Il ritorno del vino sulle tavole degli italiani
è un segnale incoraggiante per il settore
che archivia una vendemmia di qualità
grazie all’andamento climatico favorevole
con giornate calde e notti fresche
e all’abbassamento della temperatura
che ha favorito una ottimale maturazione delle uve.
Coldiretti
Il vino torna sulle tavole degli italiani con acquisti più consapevoli, per la prima volta dopo anni di progressiva riduzione dei consumi.
Si registra nel 2004 un aumento delle quantità consumate nei pasti familiari di quasi 8 milioni di bottiglie rispetto all’anno precedente: è quanto afferma la Coldiretti, sulla base di una analisi su dati Ismea-Ac Nielsen, sottolineando che la ripresa equilibrata negli acquisti coinvolge tre famiglie su quattro.
Ad essere preferiti dagli italiani sono stati, nell’ordine:
i vini rossi, che rappresentano più della metà (56%) dell’oltre un miliardo di bottiglie di vino complessivamente acquistate;
i vini bianchi (37%);
i rosati (7%).
Dal punto di vista economico la spesa per il vino è risultata pari complessivamente a 1,5 miliardi di Euro (+3% rispetto al 2003) indirizzandosi:
per il 58% all’acquisto di vini da tavola;
per il 42% del totale ai vini a denominazione di origine controllata e/o garantita (Doc/Docg) con un aumento di ben 5 punti percentuali nell’ultimo anno.
A favorire la ripresa dei consumi hanno contribuito:
i recenti studi medici sugli effetti benefici per la salute di un bicchiere di vino durante i pasti;
l’aumento contenuto dei prezzi nel 2004, con incrementi percentuali del 2,3% (pari a meno di un terzo di quelli dei primi anni duemila).
I principali consumatori italiani di vino da tavola sono:
gli abitanti delle regioni nord occidentali (29%);
a seguire le regioni centrali (27%);
quelle meridionali (24%);
infine, quelle nord orientali (19%).
Relativamente ai vini a denominazione (Doc/Docg):
quasi la metà dei consumi avviene nelle regioni del nord ovest (43%);
forti consumatori sono agli abitanti del centro Italia con una quota del terzo sul totale.
Le bottiglie di vini da tavola vengono acquistate:
nei supermercati e negli ipermercati per oltre la metà delle bottiglie (52%);
presso le enoteche e gli alimentari tradizionali per il 18 % delle bottiglie.
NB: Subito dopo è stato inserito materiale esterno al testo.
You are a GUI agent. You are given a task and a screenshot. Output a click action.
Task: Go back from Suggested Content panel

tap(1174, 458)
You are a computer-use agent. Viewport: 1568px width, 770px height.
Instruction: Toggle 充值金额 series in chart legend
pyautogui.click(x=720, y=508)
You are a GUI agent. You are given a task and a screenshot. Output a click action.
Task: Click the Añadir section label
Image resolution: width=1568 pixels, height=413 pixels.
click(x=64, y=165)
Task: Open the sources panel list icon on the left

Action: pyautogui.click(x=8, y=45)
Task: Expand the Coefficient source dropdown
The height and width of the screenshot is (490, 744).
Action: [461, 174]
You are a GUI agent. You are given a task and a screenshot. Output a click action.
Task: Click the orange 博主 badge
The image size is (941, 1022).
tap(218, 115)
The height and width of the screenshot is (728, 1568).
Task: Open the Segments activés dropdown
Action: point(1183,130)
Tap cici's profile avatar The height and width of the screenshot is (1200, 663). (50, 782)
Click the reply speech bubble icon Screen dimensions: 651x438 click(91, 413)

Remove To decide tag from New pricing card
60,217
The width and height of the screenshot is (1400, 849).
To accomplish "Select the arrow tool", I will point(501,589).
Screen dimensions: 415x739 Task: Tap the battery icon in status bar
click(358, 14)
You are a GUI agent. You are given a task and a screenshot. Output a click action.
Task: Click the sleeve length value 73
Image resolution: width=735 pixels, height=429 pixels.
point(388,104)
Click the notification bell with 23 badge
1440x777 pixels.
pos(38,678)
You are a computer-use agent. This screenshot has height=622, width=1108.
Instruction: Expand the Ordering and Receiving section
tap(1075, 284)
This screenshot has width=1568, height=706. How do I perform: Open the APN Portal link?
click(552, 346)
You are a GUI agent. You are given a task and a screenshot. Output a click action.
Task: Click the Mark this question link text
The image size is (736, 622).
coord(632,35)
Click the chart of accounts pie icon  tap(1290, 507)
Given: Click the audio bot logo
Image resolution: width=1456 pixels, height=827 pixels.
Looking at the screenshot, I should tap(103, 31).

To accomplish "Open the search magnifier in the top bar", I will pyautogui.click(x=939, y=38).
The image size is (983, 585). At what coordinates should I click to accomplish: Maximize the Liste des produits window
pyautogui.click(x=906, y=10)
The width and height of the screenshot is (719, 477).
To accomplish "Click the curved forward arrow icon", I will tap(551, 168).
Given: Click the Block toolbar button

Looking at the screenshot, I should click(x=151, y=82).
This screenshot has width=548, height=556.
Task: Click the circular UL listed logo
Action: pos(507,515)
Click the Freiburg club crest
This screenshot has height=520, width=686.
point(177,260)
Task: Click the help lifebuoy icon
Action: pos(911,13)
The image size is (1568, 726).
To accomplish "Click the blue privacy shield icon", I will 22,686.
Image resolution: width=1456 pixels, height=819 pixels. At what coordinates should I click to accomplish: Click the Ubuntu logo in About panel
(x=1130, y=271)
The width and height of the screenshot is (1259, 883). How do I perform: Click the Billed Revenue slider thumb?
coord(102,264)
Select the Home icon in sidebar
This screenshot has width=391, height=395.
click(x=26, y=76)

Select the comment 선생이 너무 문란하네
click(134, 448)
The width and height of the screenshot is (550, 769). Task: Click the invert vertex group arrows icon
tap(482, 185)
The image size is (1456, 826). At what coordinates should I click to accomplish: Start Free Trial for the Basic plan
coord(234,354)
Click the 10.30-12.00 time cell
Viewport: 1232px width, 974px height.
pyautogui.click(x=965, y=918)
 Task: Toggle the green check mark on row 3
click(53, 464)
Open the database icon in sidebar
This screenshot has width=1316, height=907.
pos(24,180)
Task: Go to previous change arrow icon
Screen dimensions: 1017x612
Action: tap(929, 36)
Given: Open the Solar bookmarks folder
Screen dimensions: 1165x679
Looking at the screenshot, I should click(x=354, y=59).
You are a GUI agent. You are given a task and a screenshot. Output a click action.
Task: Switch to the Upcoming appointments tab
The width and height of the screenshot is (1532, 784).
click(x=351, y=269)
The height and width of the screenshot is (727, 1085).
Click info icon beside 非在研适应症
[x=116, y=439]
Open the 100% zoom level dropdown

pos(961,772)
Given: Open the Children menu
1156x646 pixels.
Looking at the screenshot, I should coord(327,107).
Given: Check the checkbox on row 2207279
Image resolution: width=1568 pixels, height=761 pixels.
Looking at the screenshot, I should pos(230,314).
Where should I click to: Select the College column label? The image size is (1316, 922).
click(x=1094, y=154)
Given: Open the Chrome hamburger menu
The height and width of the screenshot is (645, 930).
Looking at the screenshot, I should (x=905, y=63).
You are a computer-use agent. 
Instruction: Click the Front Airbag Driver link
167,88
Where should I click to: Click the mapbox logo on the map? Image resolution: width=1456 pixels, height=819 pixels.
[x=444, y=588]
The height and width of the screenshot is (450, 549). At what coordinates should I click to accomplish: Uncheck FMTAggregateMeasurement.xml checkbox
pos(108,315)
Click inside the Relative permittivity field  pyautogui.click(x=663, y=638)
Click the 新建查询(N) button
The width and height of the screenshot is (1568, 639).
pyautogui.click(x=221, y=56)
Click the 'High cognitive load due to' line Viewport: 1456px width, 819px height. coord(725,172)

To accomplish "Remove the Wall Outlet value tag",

Le bottiglie di vini da tavola a denominazione di origine vengono comprate:
presso i supermercati e gli ipermercati per oltre i due terzi (68%);
nelle enoteche e negli alimentari tradizionali per l’11%.
“L’Italia si è confermata come secondo Paese produttore di vino in Europa con 51 milioni di ettolitri nel 2004, dei quali 24,6 di vini bianchi e 26,3 rossi o rosati, e può contare su un patrimonio di 453 vini Docg, Doc e Igt, che rappresentano il 60% della produzione nazionale di vino”, rileva la Coldiretti.
In controtendenza con i dati generali sul commercio estero la domanda di vino Made in Italy nel mondo ha fatto segnare un +3% nel valore delle esportazioni come risultato di un aumento nei mercati comunitari (+2%) e nordamericani (+2,5%), ma con segnali positivi soprattutto in Paesi emergenti come la Cina dove il valore delle esportazioni raddoppia (+131%).
“Il vino è la principale voce del commercio estero agroalimentare e il valore dell’esportazioni potrebbe sfiorare nel 2004 i 3 miliardi di Euro, per la metà realizzati sul mercato europeo e per un quarto in quello americano”, conclude la Coldiretti.